Joseph Rose Jr. (5 April 1745 – 11 February 1799) was a celebrated plasterer (stuccoist) who worked closely with Robert Adam to create some of the finest decorative plasterwork in Great Britain.

== Biography ==
Rose was born in Norton, Derbyshire, a nephew to Joseph Rose Sr. (c. 1723 – 11 September 1780), who was himself a noted plasterer in the Roccoco style with works including Doncaster Mansion House, Nostell Priory, Felbrigg Hall, and the drawing room at Heath Hall in Yorkshire. The elder Rose worked primarily for Robert Adam from 1760 onward; the younger learned from his uncle and from a visit to Rome in 1768.

Rose worked for the family firm of Joseph Rose & Co., was appointed Master of the Worshipful Company of Plasterers in 1775, and succeeded his uncle as head of the firm upon his uncle's death in 1780. While some of the plaster work was performed on location, many of the more complex designs were created at his workshop in Queen Anne Street East, London, which included a wax room and casting room, as well as a mould room in which he kept wax moulds and plaster casts.

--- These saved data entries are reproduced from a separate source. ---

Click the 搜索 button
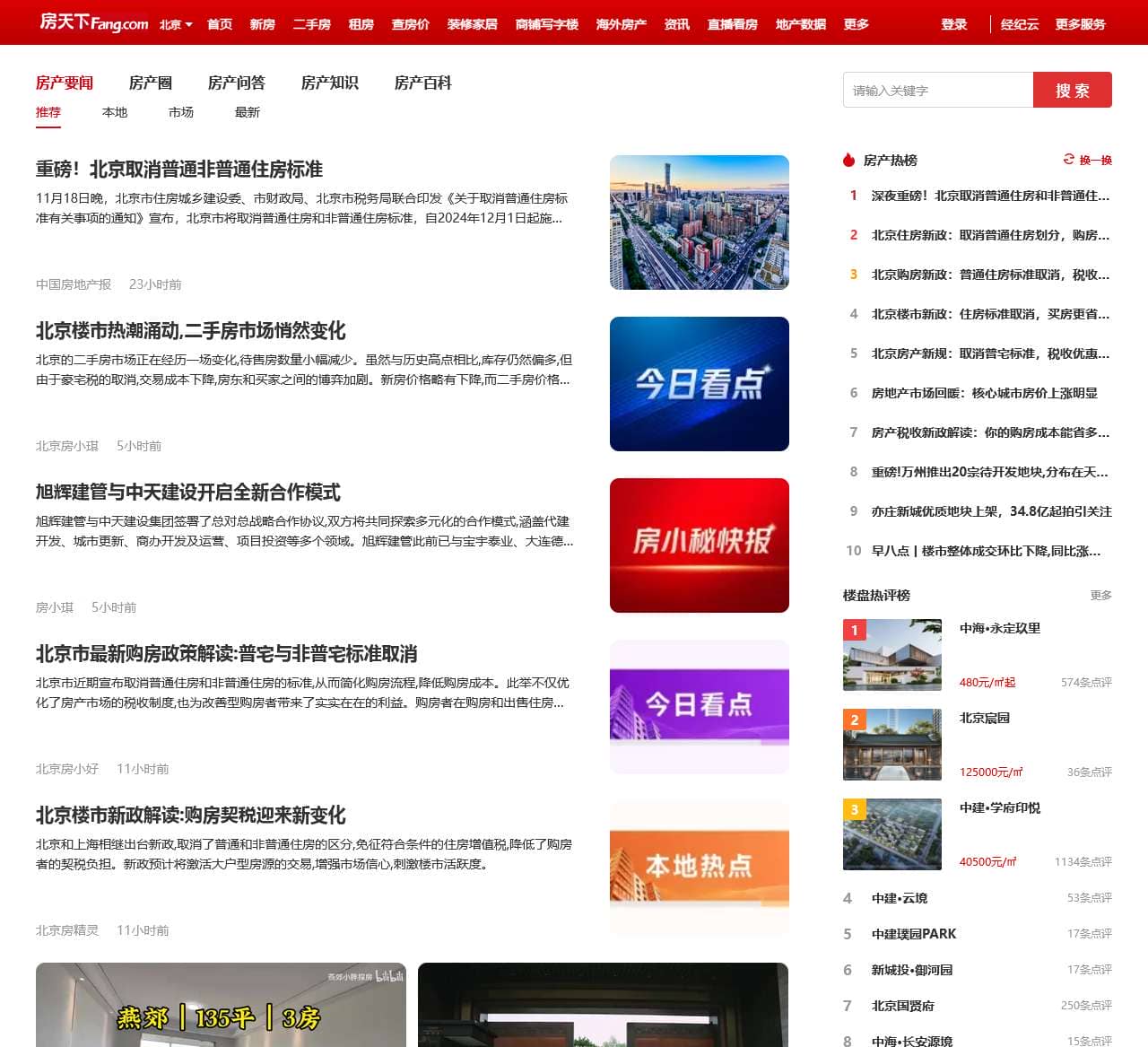The image size is (1148, 1047). pos(1073,90)

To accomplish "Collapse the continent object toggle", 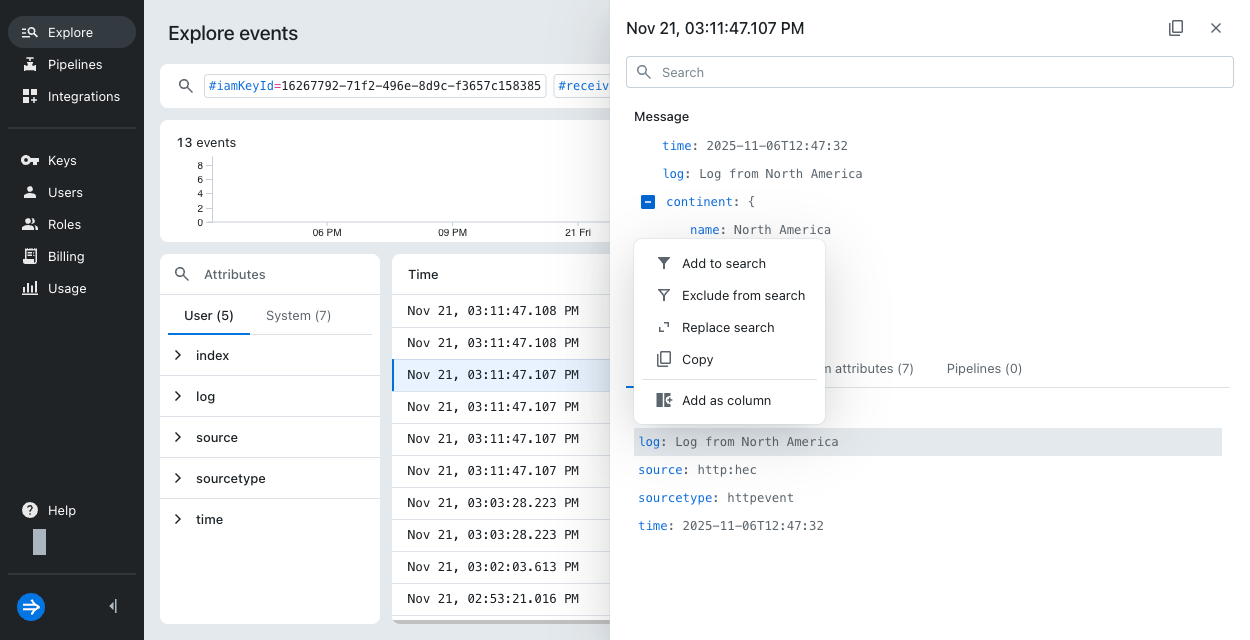I will [647, 202].
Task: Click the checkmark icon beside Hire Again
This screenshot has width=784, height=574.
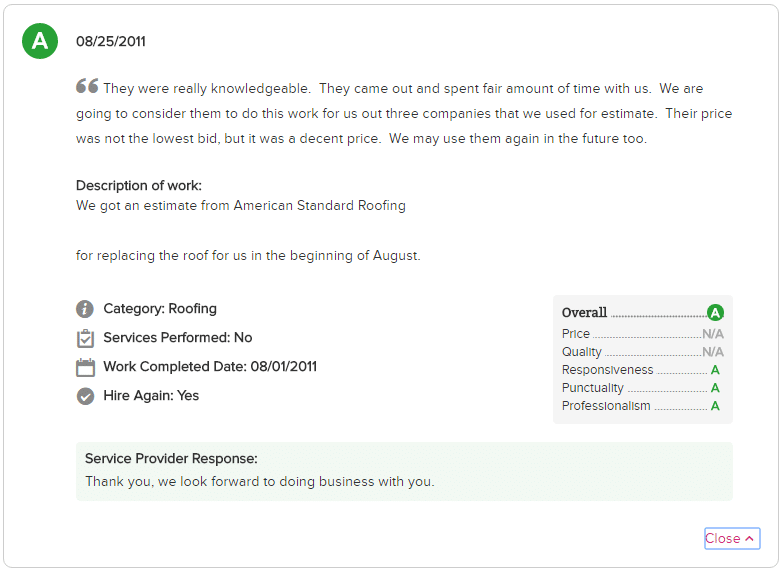Action: [86, 396]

Rose's work was primarily in the Neoclassical style for Robert Adam, and include ceiling work at Sledmere House and major commissions at Audley End, Bowood, Castle Coole, Chatsworth House, Croome Court, Harewood House, Kedleston Hall, and Kenwood House.

== Bibliography ==
- Riding, Jacquelinea (1997). "Encyclopedia of Interior Design"
- Beard, Geoffrey (2015). "Decorative Plasterwork in Great Britain"
- "Joseph Rose biography"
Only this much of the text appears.